Les relations Armées-ONG, des relations de pouvoir ?
Les relations Armées-ONG, des relations de pouvoir ?
Le sujet est d’actualité et soulève à coup sûr nombre d’interrogations. Il est traité ici de façon approfondie et porte sur le cas précis du Kosovo dans les années 2001-2002, même si un dernier chapitre élève le débat en abordant le problème dans sa généralité.
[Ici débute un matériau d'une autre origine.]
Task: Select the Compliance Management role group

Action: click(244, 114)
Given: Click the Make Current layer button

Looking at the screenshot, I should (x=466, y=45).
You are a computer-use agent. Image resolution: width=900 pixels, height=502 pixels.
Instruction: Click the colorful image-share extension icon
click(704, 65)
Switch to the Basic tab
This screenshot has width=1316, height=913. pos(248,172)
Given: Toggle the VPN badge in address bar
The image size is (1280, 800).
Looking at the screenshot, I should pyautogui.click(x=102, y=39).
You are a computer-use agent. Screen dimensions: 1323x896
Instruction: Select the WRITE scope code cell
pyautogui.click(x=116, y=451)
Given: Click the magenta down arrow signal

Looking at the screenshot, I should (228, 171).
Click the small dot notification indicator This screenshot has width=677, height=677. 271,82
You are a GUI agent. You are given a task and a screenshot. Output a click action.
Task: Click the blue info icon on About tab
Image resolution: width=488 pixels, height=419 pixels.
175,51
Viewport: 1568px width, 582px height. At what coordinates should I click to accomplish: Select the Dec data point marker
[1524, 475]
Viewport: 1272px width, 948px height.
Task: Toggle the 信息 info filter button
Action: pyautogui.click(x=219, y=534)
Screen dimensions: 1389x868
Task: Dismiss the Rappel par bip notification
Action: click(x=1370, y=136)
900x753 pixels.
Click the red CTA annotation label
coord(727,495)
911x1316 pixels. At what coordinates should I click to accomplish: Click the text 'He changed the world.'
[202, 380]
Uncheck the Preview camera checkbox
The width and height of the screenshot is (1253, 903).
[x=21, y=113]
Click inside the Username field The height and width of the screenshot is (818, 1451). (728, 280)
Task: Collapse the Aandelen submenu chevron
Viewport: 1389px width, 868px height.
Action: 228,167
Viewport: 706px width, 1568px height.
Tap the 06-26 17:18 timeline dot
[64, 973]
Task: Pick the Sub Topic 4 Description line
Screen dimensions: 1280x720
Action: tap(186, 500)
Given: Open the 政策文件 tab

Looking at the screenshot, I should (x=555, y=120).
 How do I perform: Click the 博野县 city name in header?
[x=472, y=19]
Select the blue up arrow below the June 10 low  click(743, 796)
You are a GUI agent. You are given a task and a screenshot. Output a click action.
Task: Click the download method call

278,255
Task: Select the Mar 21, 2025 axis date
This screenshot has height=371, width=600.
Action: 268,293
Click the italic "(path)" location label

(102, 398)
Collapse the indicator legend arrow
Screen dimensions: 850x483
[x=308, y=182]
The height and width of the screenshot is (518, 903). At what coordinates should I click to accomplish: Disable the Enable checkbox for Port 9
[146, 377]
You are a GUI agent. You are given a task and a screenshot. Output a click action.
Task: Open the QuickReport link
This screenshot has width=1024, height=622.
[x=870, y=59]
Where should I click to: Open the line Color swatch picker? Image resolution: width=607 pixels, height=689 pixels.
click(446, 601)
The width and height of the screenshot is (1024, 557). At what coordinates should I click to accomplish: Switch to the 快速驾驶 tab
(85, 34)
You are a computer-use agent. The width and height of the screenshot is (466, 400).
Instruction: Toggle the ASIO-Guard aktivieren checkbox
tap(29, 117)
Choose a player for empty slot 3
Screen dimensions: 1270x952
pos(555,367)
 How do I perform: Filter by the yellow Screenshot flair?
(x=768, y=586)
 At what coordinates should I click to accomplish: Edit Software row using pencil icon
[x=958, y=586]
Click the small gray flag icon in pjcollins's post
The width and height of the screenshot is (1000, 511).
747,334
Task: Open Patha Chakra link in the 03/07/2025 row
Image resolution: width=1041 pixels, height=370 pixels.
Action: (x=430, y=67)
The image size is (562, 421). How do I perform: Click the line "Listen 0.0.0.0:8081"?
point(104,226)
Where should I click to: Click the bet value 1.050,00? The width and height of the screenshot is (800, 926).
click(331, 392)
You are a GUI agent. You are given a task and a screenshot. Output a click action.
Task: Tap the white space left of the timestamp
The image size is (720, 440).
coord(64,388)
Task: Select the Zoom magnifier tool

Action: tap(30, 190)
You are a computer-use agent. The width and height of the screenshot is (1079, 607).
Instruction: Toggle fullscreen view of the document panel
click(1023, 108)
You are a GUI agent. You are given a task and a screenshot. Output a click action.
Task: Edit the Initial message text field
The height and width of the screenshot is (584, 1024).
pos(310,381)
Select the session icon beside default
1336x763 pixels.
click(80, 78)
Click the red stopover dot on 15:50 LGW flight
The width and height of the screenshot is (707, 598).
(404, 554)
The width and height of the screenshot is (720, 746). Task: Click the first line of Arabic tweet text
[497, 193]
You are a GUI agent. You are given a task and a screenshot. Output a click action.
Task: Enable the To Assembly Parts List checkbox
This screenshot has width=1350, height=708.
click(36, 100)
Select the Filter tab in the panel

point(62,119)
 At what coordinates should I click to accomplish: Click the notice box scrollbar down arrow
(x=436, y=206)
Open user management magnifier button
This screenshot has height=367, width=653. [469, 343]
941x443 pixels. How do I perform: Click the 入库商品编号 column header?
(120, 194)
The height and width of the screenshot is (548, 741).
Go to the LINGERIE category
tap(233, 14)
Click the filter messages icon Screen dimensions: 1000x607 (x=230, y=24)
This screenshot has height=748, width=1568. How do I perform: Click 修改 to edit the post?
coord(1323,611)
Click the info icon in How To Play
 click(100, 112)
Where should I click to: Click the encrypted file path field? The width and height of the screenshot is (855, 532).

Il est évident que les deux parties procèdent d’éthiques différentes et même a priori opposées. Mais l’auteur souligne combien la proximité du terrain et la pratique partagée de l’inconfort local, loin des analyses voire des querelles des instances dirigeantes, arrondissent les angles et, à défaut de réelle fraternité, suscitent la compréhension mutuelle. Les armées, renforcées en réservistes susceptibles de servir de trait d’union, ont été amenées à créer à cet effet des structures particulières pilotées depuis Lyon et tournées vers les actions civilo-militaires. Après un démarrage récent, se construit progressivement une doctrine dont certains aspects restent flous. Le personnel chargé de cette mission délicate doit être choisi avec soin et bénéficier sur place d’une stabilité suffisante. Faut-il pour autant suivre Yann Braem lorsqu’il recommande une véritable « spécialisation » pour ce genre de poste ? Du côté des ONG, à partir d’une philosophie humanitaire éloignée de la lecture de Clausewitz et teintée parfois à l’origine d’une « tradition soixante-huitarde », on ne note pourtant que rarement d’hostilité de principe envers les porteurs d’uniforme, on reconnaît leur spécificité, leur légitimité, et on apprécie le coup de main fourni à l’occasion par les moyens lourds et performants dont ils disposent.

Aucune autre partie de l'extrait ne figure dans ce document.